When we look at the hard figures, two elements can come into play. First, venture capital (VC) firms usually introduce a notion of stage financing, whereby the entrepreneurs gain access to the whole amount of funding in successive tranches only if they manage to achieve certain milestones.
“This is a way for VCs to limit their financial risk,” explains Aram Attar, managing partner at Kagemusha Capital and founder of Tytchme Academy, an e-mentoring platform. “Although they promise a high round of funding, they may never unlock the second or even third tranche simply because the firm has not delivered on the financial milestones.”
Beyond the financial argument, there is also a governance factor. As Pascal Gauthier notes, stage investing allows investors to protect themselves from a potential ‘take the money and run’ effect.
But, far greater still than that, what entrepreneurs should pay attention to is the type of shares the VCs will take in the company. And this is where the devil lies.
“We must distinguish common shares from preferred shares,” notes Attar. “In Europe, common shares are usually owned by the entrepreneurs and the business angels who invest in the company at an early stage, either on a pre-seed or seed round of funding. The preferred shares are usually introduced as soon as a series A round of funding takes place when VC firms get involved.”
These preferred shares give investors access to the information concerning the company they invest in or even a governing right. But, more importantly, they confer investors the priority over the common stock upon the exit of the company.
In practice
How does this work in practice?
Let’s say a company has already raised a few rounds of funding and is now valued at $20m pre-money. The company needs some extra capital to expand further and is raising a new round where the investors are willing to bring $10m. The post-money valuation of the company is now $30m.
Now, let’s assume that the company and the previous investors owned up to 20,000,000 shares and they issue 10,000,000 new shares. The VCs taking part in this new round will own 33.33% of the capital, while the founders and the previous investors will retain 66.66% of it.
So far so good. Also, in an ideal scenario where the firm was to exit at this point (either through an IPO or an acquisition, for instance), the entrepreneurs and the business angels would automatically access 66.66% of the proceeds of the sale. Or, at least, that’s what some tend to think.
But, as Attar explains, the reality may well be different.
“Everything depends on the preferred shares and on whether the exit is successful or not,” he says. “The system of preferred shares introduces a sort of waterfall, which will determine which shareholders get paid first in the event the company is sold. At that point, the investors who invested last will say: ‘Hold on, considering the fact that we have invested $10m in the company, we want our money back first, so you owe us $10m. Then, and only if there is something left out of the sale and no other rules apply, we’ll share it on the 67/33 basis’.”
If we assume that the value placed on the firm at the exit stage reaches some large multiple of the amount of money its investors committed, the entrepreneurs and the business angels could still have a chance of earning something.

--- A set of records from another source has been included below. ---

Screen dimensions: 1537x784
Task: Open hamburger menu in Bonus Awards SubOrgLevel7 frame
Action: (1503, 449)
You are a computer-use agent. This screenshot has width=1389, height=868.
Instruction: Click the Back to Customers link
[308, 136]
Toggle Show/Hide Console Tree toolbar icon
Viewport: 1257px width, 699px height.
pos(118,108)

However, as Pascal Gauthier points out, the entrepreneurs and the business angels should pay attention to the 2x liquidation preference, often introduced in the pre-IPO rounds. With these shares, late investors can be paid returns twice as high as the amount they have invested – in this case, $20m.
For the founders and the business angels, though, the amount of money left at the end could be meaningless. The early VCs who invested from the series A of funding, may have already introduced some preferred shares. In that case, those investors would also have the right to claim their investment first upon exit, leading to the cake shrinking yet further for the founders and the business angels.

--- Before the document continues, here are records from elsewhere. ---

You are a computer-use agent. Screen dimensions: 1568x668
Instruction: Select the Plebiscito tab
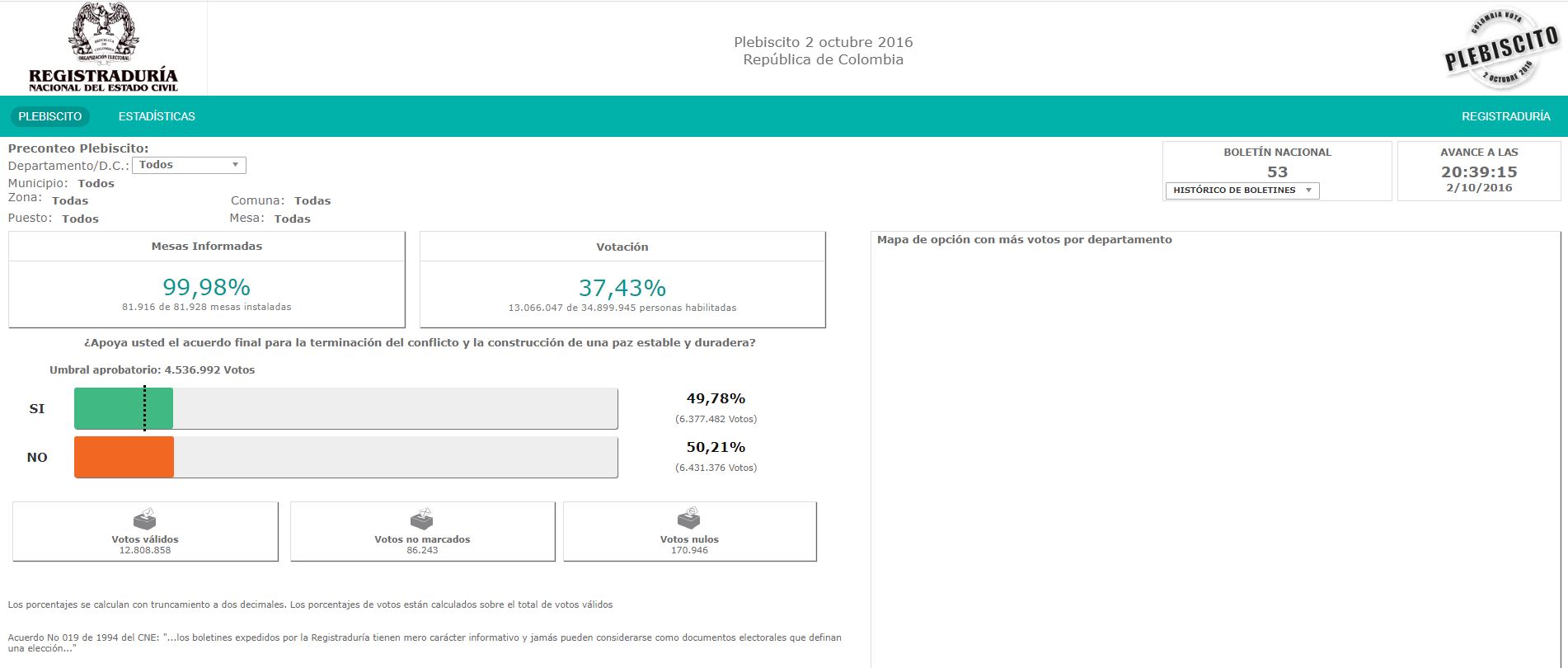50,116
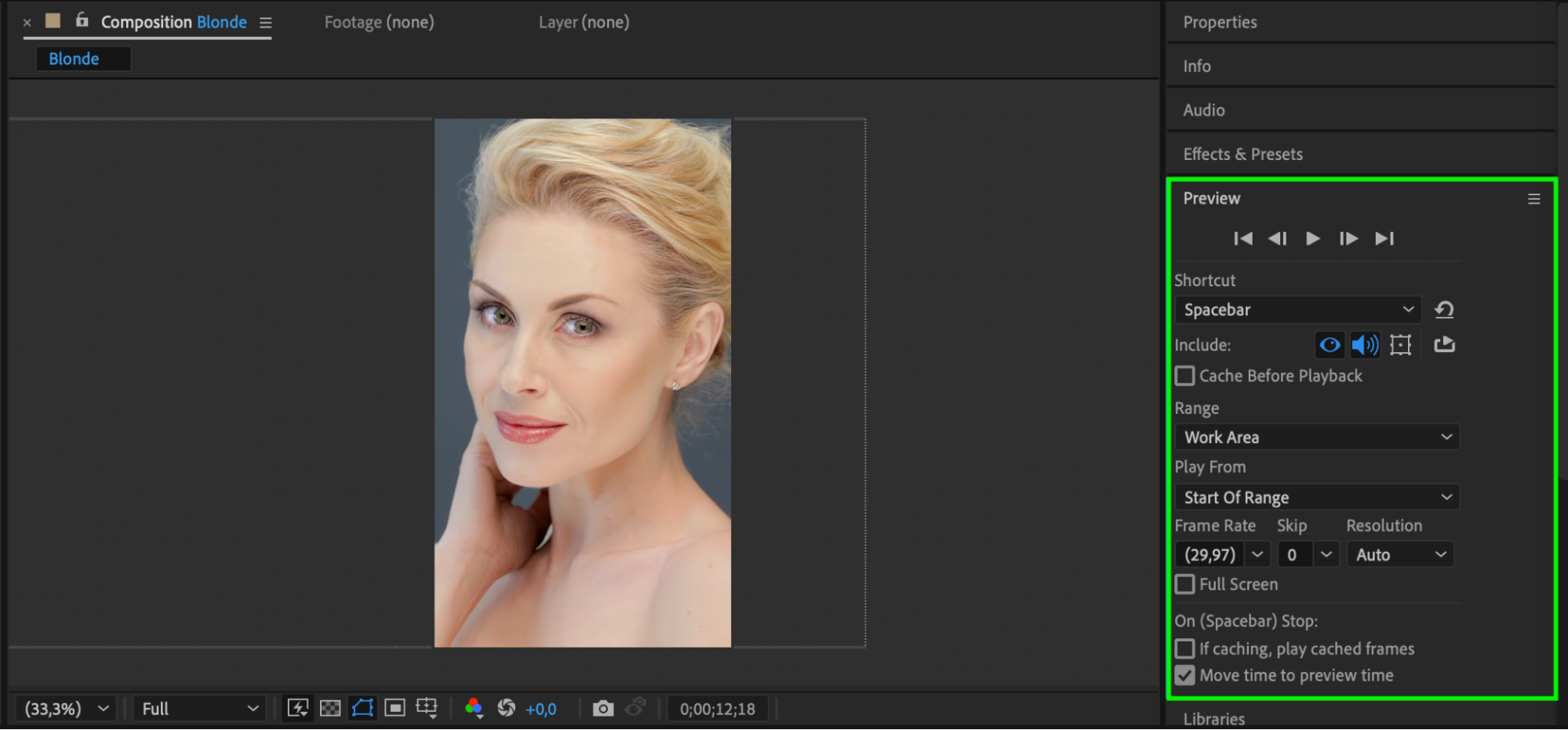Click the Play button in Preview panel
This screenshot has width=1568, height=730.
1312,238
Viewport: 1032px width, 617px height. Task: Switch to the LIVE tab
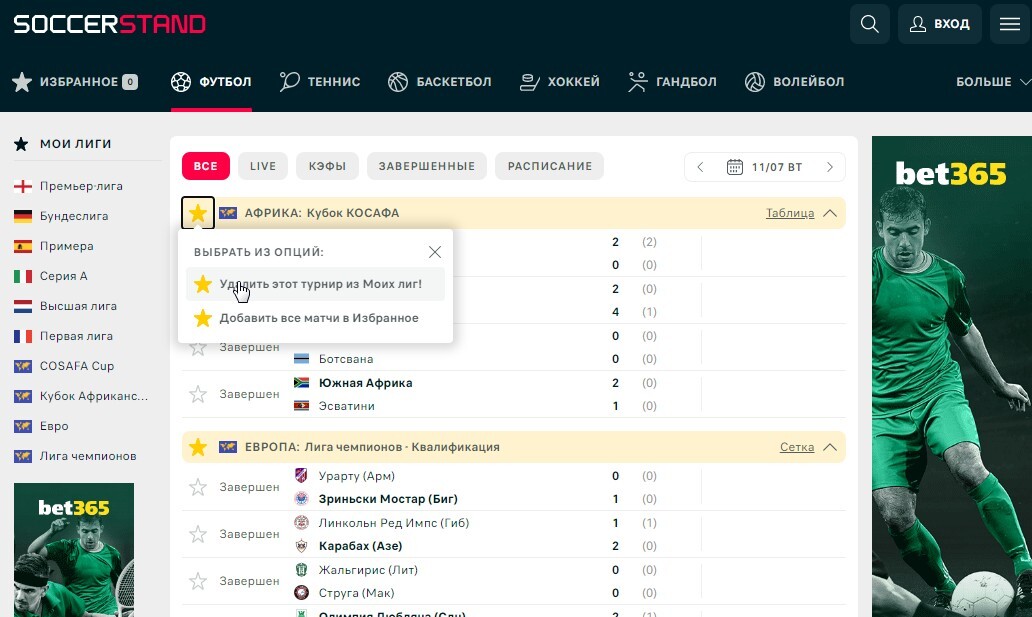coord(263,166)
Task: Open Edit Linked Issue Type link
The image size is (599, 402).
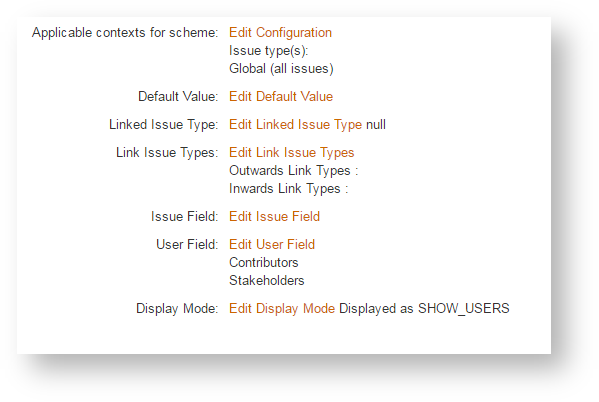Action: [295, 125]
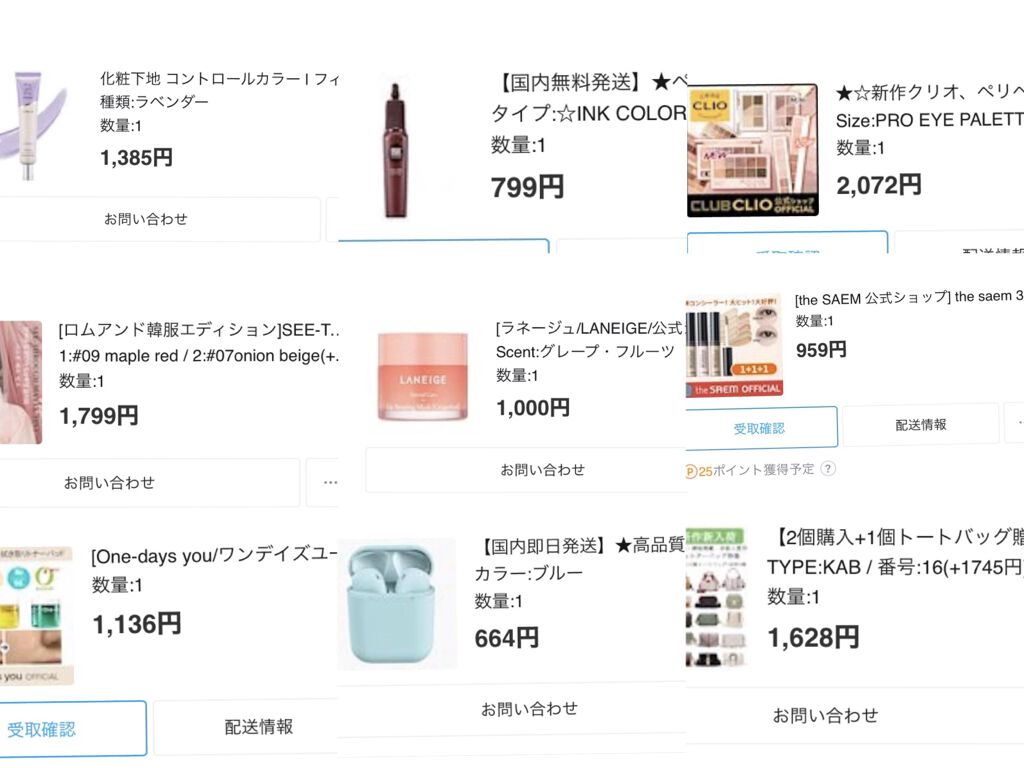Open the lavender makeup base product image
Viewport: 1024px width, 768px height.
tap(32, 124)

Now, let’s assume the value placed on the firm at the exit stage fails to reach the large multiples. In that case, the amount the entrepreneurs will receive could be down to zero.
“Let’s say a company exits with a valuation of $10m, which is much lower than its post-valuation of $30m, the late VCs will still take their $10m back and there is nothing left,” explains Attar.
And he adds: “What is confusing is that people tend to think they have sold 33% of their company, whereas in some cases, they may have sold 100% of it.”
In these circumstances, it’s easy to see why some companies may not be fit for the VCs’ investment model. But, as Pascal Gauthier reminds us, everything depends on your company and your capacity as a founder to raise money.
“At the end of the day, if you can prove that your business is viable, your team is on track and that your model is scalable, you can potentially convince investors to follow you, based on your own conditions,” he says. “But if you don’t, then, VCs will certainly impose their own rules.”